Again, the child’s question reverberated in his ears. Jacob wondered the same thing. Just over a year ago, anywhere their parents took them seemed like a safe place. But in that moment, everywhere on earth felt dangerous.
Their stomachs growled. They had not, after all, had any breakfast, and even though they had eaten a huge dinner the night before, they were very hungry. Jacob checked his backpack. They still had a few tins of food and some hard bread. They ate in silence but had hardly begun to digest the food when at the end of the aisle they saw a man dressed in black.
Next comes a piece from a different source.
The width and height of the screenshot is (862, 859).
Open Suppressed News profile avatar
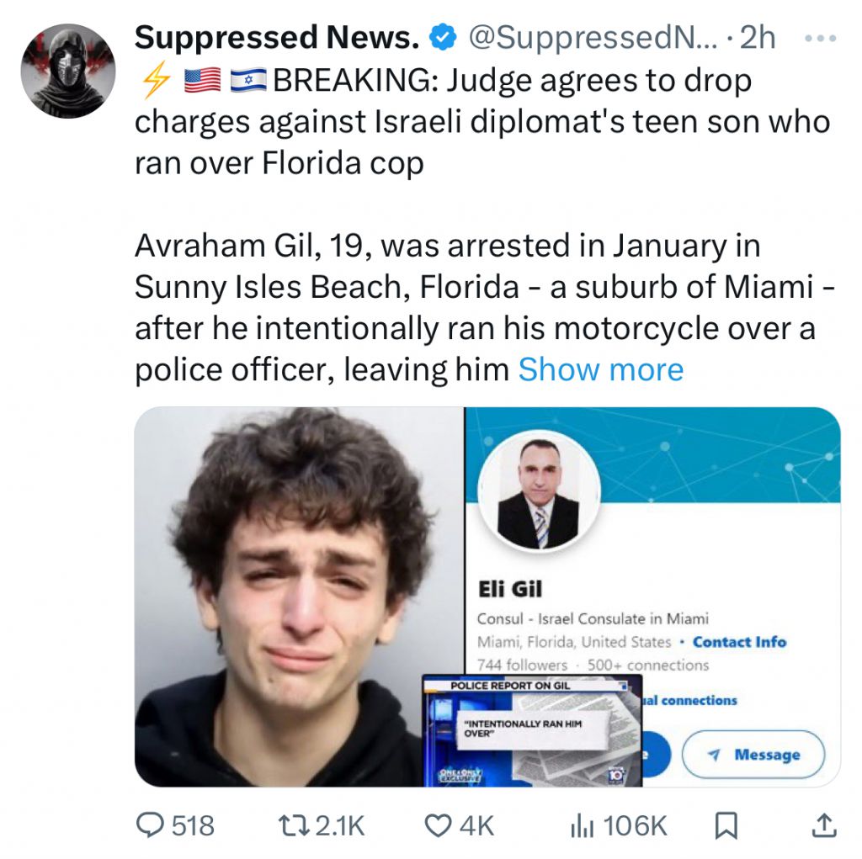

“The ticket inspector,” Moses whispered, pointing down the aisle. The boys gathered their things quickly and walked in the opposite direction. They went from car to car until they reached the last one.
“What do we do now?”
“I’m not sure how much time is left until Lyon,” Jacob said. Right then the trai
n seemed to be going faster than it had the rest of the journey. They looked out at the ground whizzing by as they left the world they had known and catapulted toward an uncertain future.
“You aren’t thinking about jumping, Jacob.”
Jacob shrugged. “I can’t think of any other option.”
Moses saw a ladder that led to the roof, tapped Joseph on the shoulder, and pointed up. “I bet he won’t find us if we stay up there the rest of the journey.”
“But that’s even more dangerous than jumping off while in motion,” Jacob said. He was not a fan of heights.
“Come on, we don’t have much time.”
Jacob started up slowly, suddenly sweaty and feeling the racing beat of his heart. He looked to one side, saw the landscape rushing by, and felt like he was in a free fall. He took a deep breath and kept climbing.
Moses followed, pushing Jacob with his head to move him along. The inspector could look out at any moment. When they were on the roof of the car, they felt the full blast of the wind and the clickety-clack of the train. They threw themselves down, clinging to the top of the ladder, and waited.
The inspector came out onto the final platform, glanced around, then returned to the car, the door banging shut behind him.
“Let’s go back down,” Jacob pleaded. The terror on his face startled Moses.
“Let’s wait just a little longer,” Moses said. It was not smart to go down too quickly. The inspector could be anywhere.
“I’ve got to get down,” Jacob said, his face pale and his stomach turning over.
Jacob descended much faster than he had gone up the ladder and collapsed onto the floor of the platform. Eventually he noticed his brother descending with a smile. “So I found something I’m better at than you!” Moses joked.
They stayed there on the platform for another hour, waiting for the train to close in on Lyon. Despite the heat, the breeze was cool. As they approached the forested region, the heat was less unbearable than in the plains and marshy areas they had traversed in recent days.
A sign on a nearby roadway let them know they were not far from Lyon. The train slowed as they entered the city limits, and when the boys spotted the station ahead, they jumped.